Breaking News

Penjabat Publik Diminta Jaga Pernyataan Agar Tidak Menimbulkan Kegaduhan Masyarakat Menjelang Idul Fitri


Banda Aceh
— Pemerhati sosial dan kebijakan publik Aceh, Isa Alima, mengingatkan para pejabat publik agar berhati-hati dalam menyampaikan pernyataan kepada masyarakat, khususnya terkait isu ketersediaan bahan bakar minyak (BBM) yang belakangan memicu kekhawatiran di tengah masyarakat.

 

Menurut Isa Alima, situasi masyarakat Aceh saat ini masih berada dalam kondisi yang sensitif. Banyak warga baru saja bangkit dari dampak musibah banjir di sejumlah wilayah, sementara di saat yang sama mereka juga sedang bersiap menghadapi kebutuhan menjelang Hari Raya Idul Fitri.

 

“Dalam situasi seperti ini, pejabat publik seyogianya menjaga pernyataan agar tidak menimbulkan kegaduhan baru di tengah masyarakat, apalagi terkait isu BBM yang dapat memicu kepanikan,” ujar Isa Alima dalam keterangannya kepada media, Sabtu.

 

Ia menilai, setiap pernyataan yang disampaikan oleh pejabat memiliki dampak psikologis yang besar terhadap masyarakat.
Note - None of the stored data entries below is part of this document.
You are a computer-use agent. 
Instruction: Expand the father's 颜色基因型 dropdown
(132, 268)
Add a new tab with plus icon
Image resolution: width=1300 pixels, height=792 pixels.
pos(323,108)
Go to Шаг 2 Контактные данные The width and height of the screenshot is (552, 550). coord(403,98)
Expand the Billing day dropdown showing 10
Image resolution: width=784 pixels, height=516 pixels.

Jika tidak disampaikan dengan kehati-hatian, hal itu bisa memicu kepanikan massal yang berujung pada antrean panjang di sejumlah stasiun pengisian bahan bakar.

 

Isa Alima juga mengingatkan para pelaku usaha dan pedagang agar tidak memanfaatkan situasi yang berkembang untuk menaikkan harga kebutuhan pokok menjelang Lebaran.

 

“Persoalan ini jangan sampai dimanfaatkan oleh oknum pedagang untuk menaikkan harga barang kebutuhan Lebaran. Situasi ekonomi masyarakat sedang diuji, sehingga dibutuhkan empati dan tanggung jawab bersama,” katanya.

 

Lebih lanjut, ia berharap seluruh pemangku kepentingan dapat mengambil langkah bijak dengan menenangkan masyarakat serta menyampaikan informasi yang jelas dan akurat terkait kondisi pasokan BBM.

 

Menurutnya, berdasarkan informasi yang disampaikan oleh distributor resmi, ketersediaan BBM masih dalam kondisi terkendali. Oleh karena itu, masyarakat diminta untuk tidak terpancing oleh isu yang dapat menimbulkan kepanikan.

 

“Kami berharap masyarakat tetap tenang dan tidak mudah terprovokasi. Jangan sampai isu yang belum jelas kebenarannya justru menimbulkan antrean panjang dan kegaduhan di lapangan,” ungkapnya.

 

Isa Alima juga mengajak semua pihak untuk menjaga situasi sosial agar tetap kondusif. Ia mengingatkan bahwa masyarakat Aceh baru saja melewati masa sulit akibat bencana, sehingga suasana ketenangan perlu dijaga bersama.

 

“Kita baru saja pulih dari luka bencana. Jangan lagi digores dengan sembilu kabar yang tidak berdasar. Jika itu terjadi, maka akan lahir luka baru di atas luka lama dan kita tahu betapa pedihnya,” ujarnya dengan nada penuh keprihatinan.

 

Di akhir pernyataannya, Isa Alima menyampaikan keyakinannya bahwa masyarakat Aceh memiliki kedewasaan sosial yang kuat untuk menghadapi berbagai isu dengan kepala dingin, selama para pemimpin dan pemangku kebijakan juga mampu memberikan keteladanan dalam bersikap dan berkomunikasi.

 

“Semoga hal ini tidak pernah terjadi. Kita percaya masyarakat Aceh mampu menjaga ketenangan, selama semua pihak juga ikut menyejukkan keadaan,” tutupnya.